*Problem description*: Although the records include pictures, the copy should not; write out exactly the lines from the first through the line with "Open the Windows Server tab".

(Saved entries)
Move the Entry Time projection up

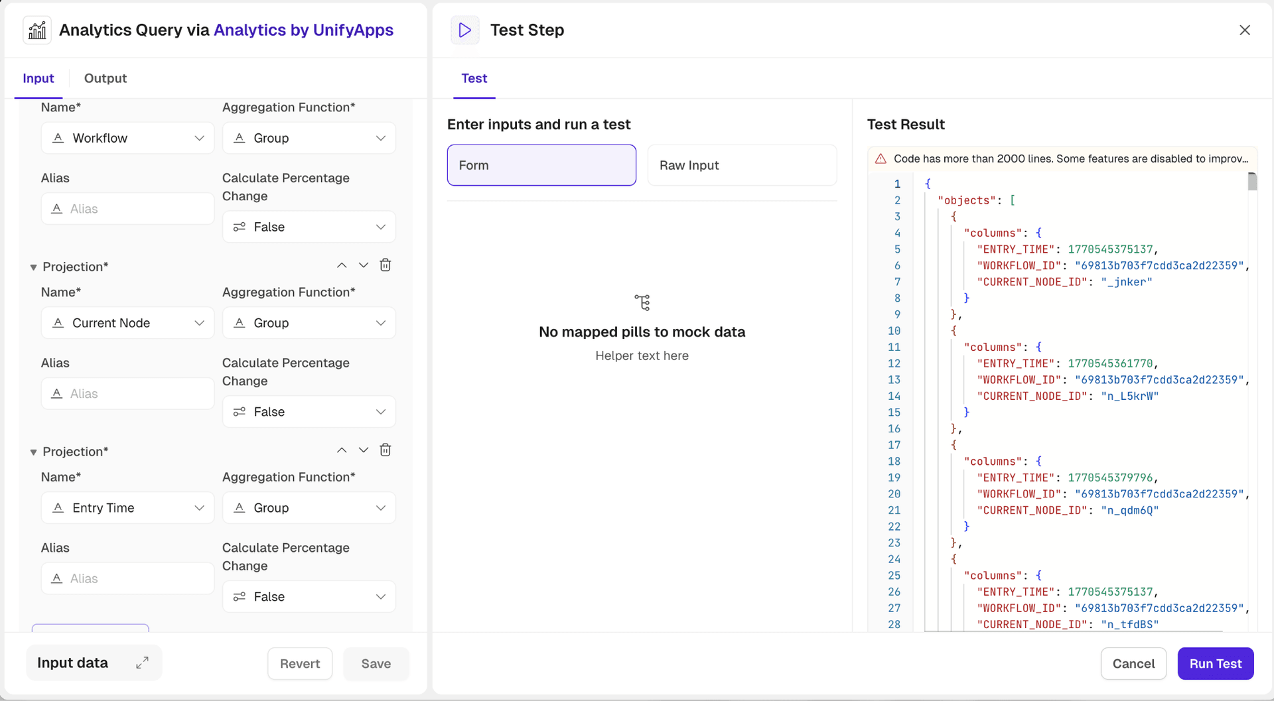[x=342, y=450]
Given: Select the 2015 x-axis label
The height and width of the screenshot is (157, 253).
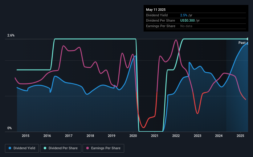Looking at the screenshot, I should pos(26,136).
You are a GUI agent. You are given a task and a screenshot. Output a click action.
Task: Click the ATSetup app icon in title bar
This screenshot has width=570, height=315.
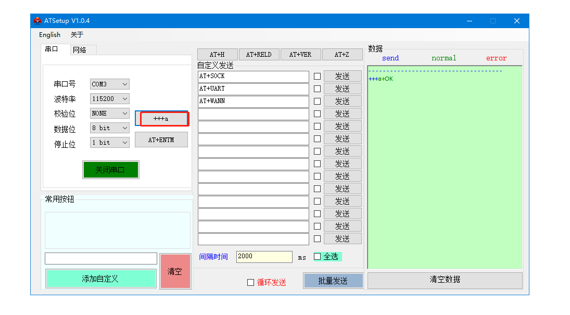tap(37, 21)
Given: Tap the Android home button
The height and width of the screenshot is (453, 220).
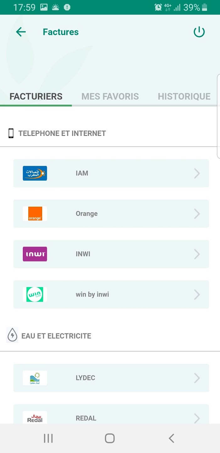Looking at the screenshot, I should [110, 438].
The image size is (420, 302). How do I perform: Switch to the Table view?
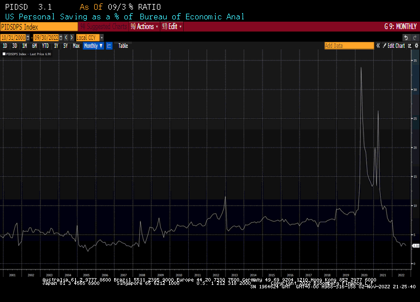coord(123,46)
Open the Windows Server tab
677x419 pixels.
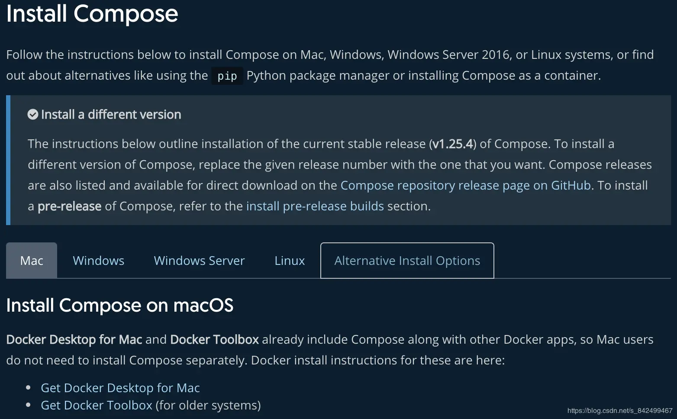[x=199, y=261]
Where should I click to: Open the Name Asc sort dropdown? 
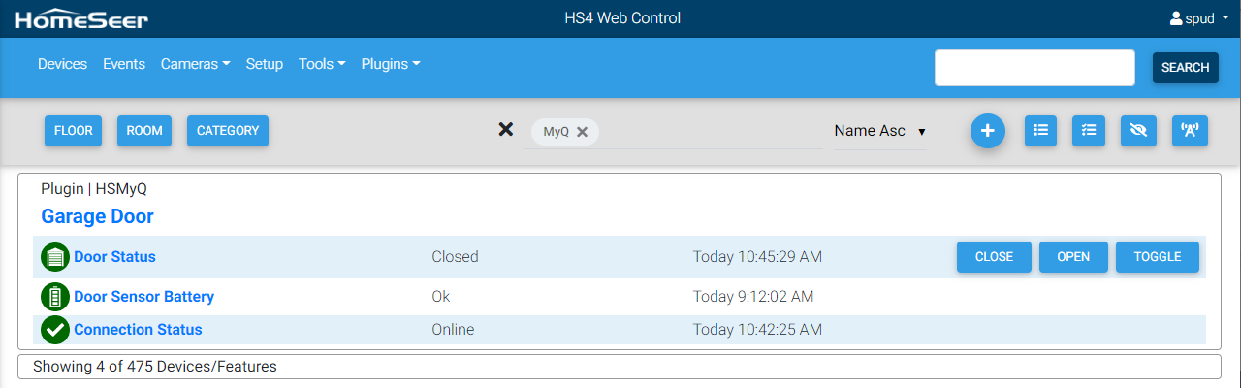pyautogui.click(x=879, y=131)
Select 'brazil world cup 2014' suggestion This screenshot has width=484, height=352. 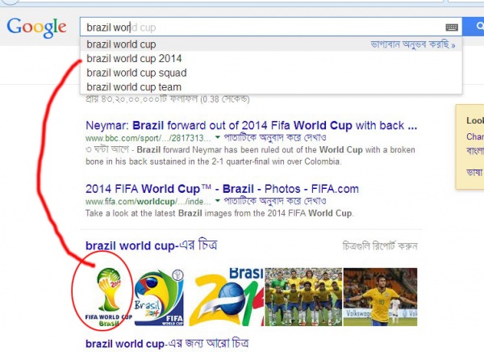[x=134, y=58]
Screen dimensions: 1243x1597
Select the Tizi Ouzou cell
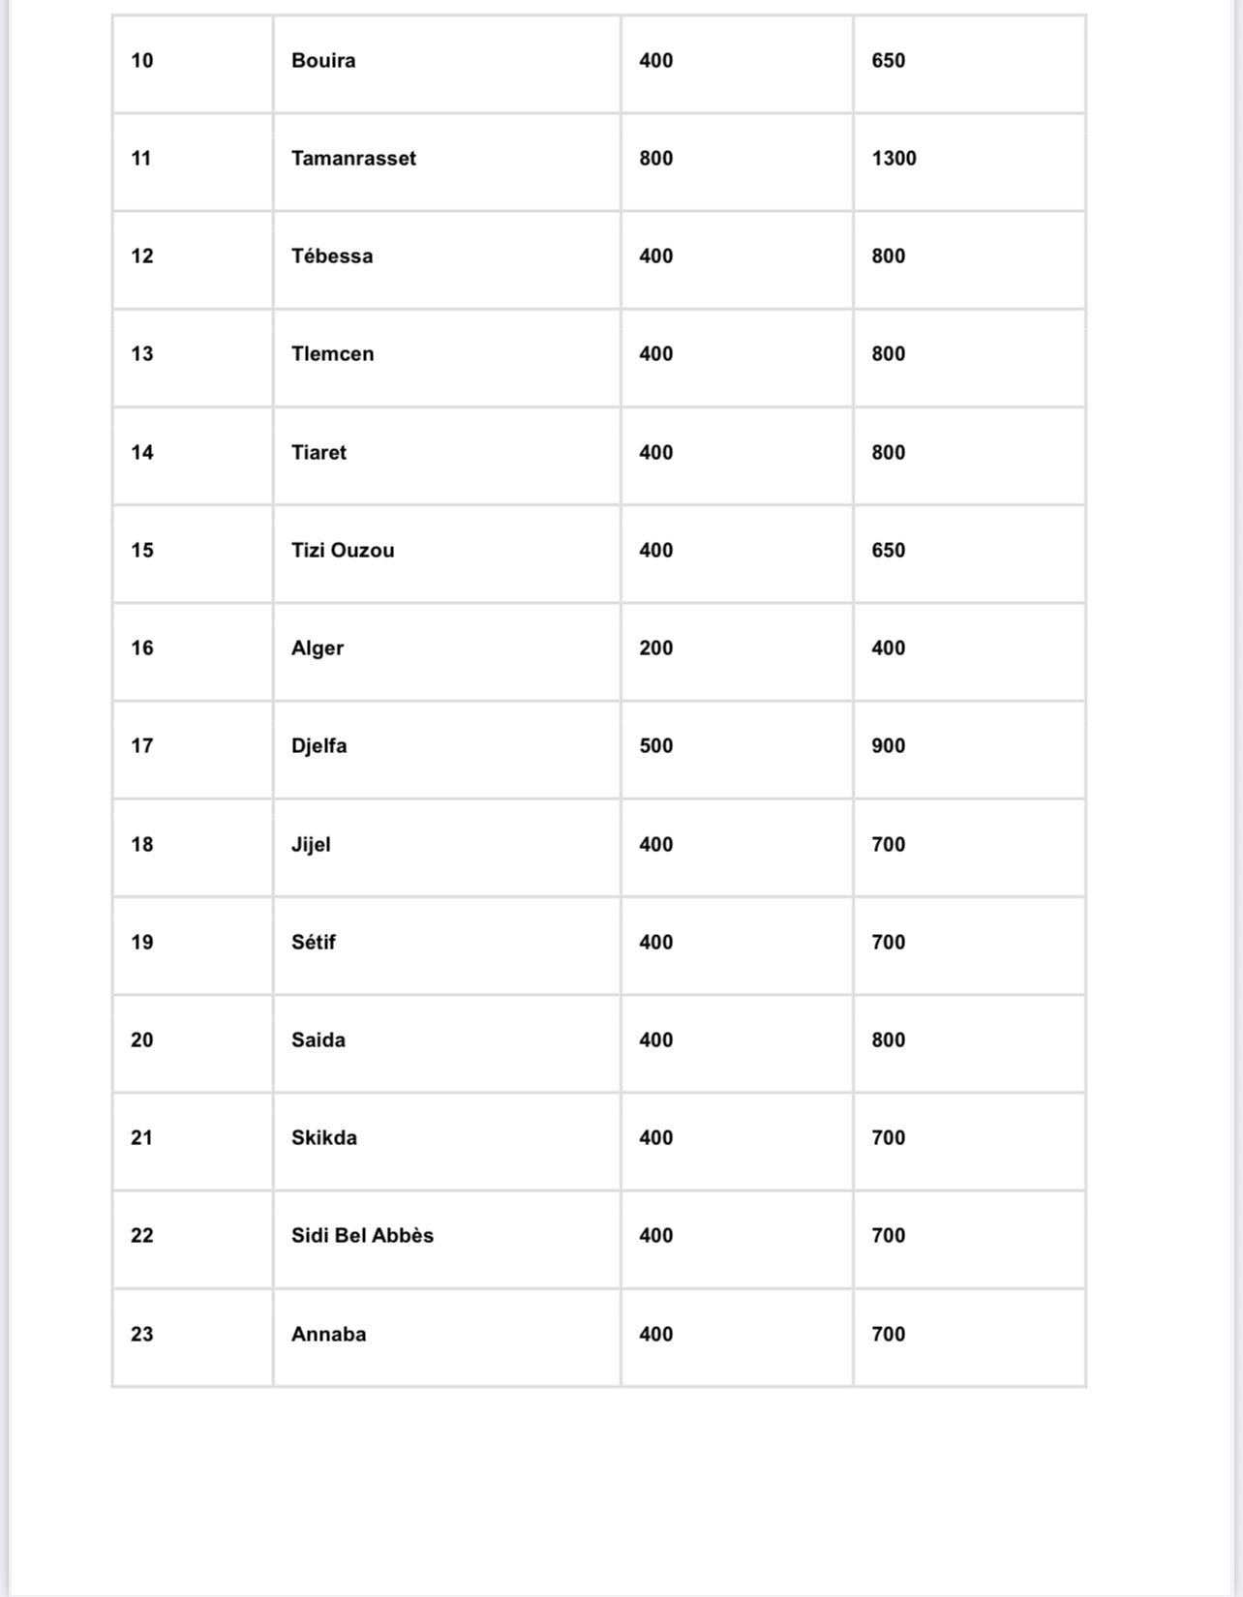click(x=343, y=551)
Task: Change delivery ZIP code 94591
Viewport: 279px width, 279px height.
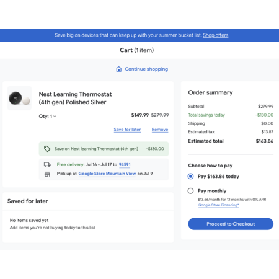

*The completed task*:
Move the Entry Time projection up

[x=342, y=450]
Given: Select the 2015 x-axis label
The height and width of the screenshot is (157, 253).
Looking at the screenshot, I should pos(26,136).
You are a GUI agent. You are given a task and a screenshot. Output a click action.
Task: Click the ATSetup app icon in title bar
This screenshot has width=570, height=315.
tap(37, 21)
Given: Tap the Android home button
The height and width of the screenshot is (453, 220).
Looking at the screenshot, I should [110, 438].
The image size is (420, 302). How do I perform: Switch to the Table view?
coord(123,46)
Open the Windows Server tab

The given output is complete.